Required work
Restate word for word the lines of the records below, starting at the line that contains "This screenshot has height=674, width=1568." and ending at the line that contains "This screenshot has height=868, width=1381.", with both of those lines included and nothing else.
--------------------------------
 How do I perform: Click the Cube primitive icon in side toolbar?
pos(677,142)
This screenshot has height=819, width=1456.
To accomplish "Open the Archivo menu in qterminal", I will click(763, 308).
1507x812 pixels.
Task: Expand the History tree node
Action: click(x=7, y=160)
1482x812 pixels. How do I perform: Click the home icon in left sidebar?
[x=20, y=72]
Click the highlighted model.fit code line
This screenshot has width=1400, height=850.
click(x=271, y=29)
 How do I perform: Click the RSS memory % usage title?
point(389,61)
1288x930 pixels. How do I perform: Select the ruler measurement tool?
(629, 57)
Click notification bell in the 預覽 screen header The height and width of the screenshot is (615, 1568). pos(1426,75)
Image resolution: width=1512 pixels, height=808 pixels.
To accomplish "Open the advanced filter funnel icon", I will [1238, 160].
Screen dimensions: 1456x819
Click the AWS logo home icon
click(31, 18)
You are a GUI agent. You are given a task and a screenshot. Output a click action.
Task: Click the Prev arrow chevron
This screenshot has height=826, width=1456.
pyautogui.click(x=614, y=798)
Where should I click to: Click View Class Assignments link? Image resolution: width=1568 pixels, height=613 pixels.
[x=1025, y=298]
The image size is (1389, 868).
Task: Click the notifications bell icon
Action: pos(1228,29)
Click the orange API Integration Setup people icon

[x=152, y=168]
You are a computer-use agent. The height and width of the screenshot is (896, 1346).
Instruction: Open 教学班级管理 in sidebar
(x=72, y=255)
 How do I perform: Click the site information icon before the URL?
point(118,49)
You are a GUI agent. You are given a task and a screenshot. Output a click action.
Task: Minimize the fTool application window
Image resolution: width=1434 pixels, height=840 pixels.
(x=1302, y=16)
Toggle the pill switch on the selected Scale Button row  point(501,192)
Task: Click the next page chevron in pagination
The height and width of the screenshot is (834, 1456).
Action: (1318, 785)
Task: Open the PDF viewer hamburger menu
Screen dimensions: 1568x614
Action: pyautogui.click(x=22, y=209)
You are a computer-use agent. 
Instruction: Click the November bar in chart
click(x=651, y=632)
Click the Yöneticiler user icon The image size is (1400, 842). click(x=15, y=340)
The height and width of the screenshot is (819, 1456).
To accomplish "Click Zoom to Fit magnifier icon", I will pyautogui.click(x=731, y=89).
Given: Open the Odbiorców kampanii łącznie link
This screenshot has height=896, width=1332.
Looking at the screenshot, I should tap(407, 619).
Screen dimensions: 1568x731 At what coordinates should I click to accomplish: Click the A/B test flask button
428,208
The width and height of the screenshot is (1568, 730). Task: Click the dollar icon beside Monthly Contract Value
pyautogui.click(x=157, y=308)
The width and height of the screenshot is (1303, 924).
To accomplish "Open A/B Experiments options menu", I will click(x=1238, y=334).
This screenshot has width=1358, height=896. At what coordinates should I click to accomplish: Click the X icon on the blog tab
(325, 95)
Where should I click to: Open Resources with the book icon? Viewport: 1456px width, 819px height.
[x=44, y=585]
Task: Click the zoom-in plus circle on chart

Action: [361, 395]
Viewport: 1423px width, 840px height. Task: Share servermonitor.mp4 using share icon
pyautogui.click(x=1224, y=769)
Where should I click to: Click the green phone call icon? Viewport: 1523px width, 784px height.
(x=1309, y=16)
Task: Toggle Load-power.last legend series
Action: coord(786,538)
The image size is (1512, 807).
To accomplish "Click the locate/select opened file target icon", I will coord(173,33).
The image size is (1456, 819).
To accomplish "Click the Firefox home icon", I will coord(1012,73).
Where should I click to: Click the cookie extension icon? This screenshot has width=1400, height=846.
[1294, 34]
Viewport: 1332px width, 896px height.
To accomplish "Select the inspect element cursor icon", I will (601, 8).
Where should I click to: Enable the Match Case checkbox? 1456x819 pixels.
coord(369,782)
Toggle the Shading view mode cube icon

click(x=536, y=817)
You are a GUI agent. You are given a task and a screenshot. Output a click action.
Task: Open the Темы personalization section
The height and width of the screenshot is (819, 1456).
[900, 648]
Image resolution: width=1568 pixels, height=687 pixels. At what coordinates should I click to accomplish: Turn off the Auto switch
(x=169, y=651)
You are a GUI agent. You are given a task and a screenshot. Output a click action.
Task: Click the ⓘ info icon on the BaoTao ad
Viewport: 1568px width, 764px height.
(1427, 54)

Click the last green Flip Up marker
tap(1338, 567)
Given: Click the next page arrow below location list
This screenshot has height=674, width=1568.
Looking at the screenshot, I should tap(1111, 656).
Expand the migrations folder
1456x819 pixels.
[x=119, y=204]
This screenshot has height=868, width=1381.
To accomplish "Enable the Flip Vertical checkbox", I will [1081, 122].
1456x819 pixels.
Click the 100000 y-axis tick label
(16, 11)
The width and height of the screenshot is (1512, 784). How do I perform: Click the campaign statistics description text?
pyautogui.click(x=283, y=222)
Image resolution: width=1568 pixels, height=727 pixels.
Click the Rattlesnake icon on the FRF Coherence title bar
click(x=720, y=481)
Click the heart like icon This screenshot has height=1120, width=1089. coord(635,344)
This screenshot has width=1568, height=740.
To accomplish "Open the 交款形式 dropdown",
--------------------------------
Result for this task
This screenshot has height=674, width=1568.
Looking at the screenshot, I should tap(1111, 656).
Expand the migrations folder
1456x819 pixels.
[x=119, y=204]
This screenshot has height=868, width=1381.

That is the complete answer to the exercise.